[Jenkens & Gilchrist Letterhead]
September 7, 2000
Swift Energy Company
16825 Northchase Dr., Suite 400
Houston, Texas 77069
Re: Swift Energy Company - Registration Statement on Form S-8
covering 1,660,548 shares of common stock
Gentlemen:
We have acted as securities counsel to Swift Energy Company, a Texas
corporation (the "Company"), in connection with the preparation of a
Registration Statement on Form S-8 (the "Registration Statement") to be filed
with the Securities and Exchange Commission under the Securities Act of 1933, as
amended (the "Securities Act"), on or about September 7, 2000, relating to the
registration of a total of 1,660,548 shares of common stock (the "Common Stock")
of the Company that may be issued by the Company pursuant to employee benefit
plans of the Company, including (i) 1,214,404 shares of Common Stock issuable
pursuant to the Swift Energy Company 1990 Stock Compensation Plan (the
"Compensation Plan"), (ii) 330,000 shares of Common Stock issuable pursuant to
the Swift Energy Company 1990 Nonqualified Stock Option Plan (the "Option Plan")
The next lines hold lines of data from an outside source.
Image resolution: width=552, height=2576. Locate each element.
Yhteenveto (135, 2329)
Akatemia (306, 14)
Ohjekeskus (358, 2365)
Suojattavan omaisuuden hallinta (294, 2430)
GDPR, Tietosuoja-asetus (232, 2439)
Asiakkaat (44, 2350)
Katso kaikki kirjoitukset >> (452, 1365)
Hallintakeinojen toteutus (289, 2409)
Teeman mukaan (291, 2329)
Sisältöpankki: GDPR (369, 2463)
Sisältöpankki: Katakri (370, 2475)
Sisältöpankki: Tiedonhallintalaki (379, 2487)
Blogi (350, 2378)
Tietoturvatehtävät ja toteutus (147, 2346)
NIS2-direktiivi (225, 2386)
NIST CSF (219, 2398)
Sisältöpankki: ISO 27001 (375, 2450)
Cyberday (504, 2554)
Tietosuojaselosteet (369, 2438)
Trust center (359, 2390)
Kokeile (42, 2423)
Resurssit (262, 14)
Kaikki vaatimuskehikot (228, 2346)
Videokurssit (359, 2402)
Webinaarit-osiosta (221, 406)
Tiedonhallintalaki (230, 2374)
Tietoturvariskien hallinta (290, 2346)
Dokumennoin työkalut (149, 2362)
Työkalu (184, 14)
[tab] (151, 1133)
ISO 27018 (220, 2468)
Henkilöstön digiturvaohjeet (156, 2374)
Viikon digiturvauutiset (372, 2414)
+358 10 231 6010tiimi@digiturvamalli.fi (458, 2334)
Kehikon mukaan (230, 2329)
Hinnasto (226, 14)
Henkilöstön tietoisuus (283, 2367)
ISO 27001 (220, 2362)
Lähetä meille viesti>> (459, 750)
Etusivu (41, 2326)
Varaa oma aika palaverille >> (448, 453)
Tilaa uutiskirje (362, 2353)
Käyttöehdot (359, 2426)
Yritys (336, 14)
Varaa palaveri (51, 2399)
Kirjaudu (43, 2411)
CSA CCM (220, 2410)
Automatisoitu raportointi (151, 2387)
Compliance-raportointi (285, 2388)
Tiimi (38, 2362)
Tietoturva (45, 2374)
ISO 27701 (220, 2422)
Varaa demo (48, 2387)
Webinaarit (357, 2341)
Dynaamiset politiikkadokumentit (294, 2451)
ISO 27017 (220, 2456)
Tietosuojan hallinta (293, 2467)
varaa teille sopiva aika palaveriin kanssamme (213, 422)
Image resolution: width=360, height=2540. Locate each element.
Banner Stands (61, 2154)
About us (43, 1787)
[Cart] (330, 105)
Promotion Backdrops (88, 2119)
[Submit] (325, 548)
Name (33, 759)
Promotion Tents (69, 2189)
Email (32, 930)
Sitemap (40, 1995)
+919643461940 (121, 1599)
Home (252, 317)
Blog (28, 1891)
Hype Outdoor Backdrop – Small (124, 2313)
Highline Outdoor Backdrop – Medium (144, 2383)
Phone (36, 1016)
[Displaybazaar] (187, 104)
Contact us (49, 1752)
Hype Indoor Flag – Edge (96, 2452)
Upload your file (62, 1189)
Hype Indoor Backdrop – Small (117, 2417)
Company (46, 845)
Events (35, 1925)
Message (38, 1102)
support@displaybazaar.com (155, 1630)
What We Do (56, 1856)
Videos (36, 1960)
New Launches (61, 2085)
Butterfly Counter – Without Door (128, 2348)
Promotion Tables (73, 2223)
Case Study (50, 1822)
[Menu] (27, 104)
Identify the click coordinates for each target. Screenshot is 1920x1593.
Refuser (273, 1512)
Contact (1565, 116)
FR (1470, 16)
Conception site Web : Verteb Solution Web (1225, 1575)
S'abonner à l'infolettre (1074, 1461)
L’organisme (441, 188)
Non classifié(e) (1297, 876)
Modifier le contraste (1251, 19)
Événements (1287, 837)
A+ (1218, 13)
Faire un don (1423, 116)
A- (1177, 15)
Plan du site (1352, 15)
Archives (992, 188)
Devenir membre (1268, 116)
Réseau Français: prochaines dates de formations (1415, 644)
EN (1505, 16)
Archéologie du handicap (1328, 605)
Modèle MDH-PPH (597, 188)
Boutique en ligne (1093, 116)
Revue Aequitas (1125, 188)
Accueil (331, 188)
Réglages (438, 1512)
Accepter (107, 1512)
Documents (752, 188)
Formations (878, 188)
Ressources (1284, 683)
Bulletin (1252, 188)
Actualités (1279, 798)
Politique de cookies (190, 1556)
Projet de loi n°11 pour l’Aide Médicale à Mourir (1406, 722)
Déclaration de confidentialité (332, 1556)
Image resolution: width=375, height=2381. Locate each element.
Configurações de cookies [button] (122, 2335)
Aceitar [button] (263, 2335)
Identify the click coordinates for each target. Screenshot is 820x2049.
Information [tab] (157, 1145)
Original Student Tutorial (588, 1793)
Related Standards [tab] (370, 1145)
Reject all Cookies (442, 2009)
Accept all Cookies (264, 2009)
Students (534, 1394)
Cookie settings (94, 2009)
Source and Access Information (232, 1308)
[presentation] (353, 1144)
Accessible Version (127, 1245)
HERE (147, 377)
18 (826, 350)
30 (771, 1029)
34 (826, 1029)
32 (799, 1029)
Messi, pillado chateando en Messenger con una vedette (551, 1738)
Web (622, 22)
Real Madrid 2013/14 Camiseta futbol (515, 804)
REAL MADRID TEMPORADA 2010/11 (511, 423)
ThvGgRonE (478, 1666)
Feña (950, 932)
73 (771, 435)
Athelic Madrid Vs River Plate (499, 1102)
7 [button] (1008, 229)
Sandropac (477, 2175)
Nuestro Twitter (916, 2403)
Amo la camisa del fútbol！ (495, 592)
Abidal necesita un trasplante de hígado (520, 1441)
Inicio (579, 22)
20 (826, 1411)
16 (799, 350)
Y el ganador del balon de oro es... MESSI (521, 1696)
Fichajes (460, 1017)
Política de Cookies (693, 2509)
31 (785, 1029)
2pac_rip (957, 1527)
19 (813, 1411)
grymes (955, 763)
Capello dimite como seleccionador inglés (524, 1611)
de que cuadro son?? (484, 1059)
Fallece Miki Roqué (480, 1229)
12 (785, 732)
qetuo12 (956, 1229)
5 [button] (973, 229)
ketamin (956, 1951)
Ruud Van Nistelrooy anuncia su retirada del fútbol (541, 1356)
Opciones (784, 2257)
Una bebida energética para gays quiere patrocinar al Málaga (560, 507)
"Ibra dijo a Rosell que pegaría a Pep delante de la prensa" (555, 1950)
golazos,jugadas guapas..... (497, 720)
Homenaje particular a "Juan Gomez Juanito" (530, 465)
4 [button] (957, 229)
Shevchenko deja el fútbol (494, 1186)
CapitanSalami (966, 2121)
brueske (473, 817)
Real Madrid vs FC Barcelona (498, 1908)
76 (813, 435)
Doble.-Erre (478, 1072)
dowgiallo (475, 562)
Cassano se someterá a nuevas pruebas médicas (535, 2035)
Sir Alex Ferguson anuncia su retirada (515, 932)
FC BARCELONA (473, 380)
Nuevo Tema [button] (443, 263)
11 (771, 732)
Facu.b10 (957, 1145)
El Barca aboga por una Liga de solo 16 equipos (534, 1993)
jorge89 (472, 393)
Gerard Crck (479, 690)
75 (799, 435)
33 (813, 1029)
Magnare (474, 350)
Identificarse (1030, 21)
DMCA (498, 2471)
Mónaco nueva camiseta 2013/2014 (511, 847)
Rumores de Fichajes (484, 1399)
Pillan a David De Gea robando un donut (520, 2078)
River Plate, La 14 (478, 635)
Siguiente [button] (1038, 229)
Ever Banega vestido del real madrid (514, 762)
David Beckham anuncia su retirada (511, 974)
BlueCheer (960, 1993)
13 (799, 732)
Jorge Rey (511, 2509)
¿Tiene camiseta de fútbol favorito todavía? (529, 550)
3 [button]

and (iii) 116,144 shares of Common Stock issuable pursuant to the Swift Energy
Company Employee Savings Plan (the "401(k) Plan" which, together with the
Compensation Plan and the Option Plan, are the "Plans").
You have requested an opinion with respect to certain legal aspects of
the filing. In connection therewith, we have examined and relied upon the
original, or copies identified to our satisfaction, of (1) the Articles of
Incorporation, as amended, and the Bylaws, as amended, of the Company; (2)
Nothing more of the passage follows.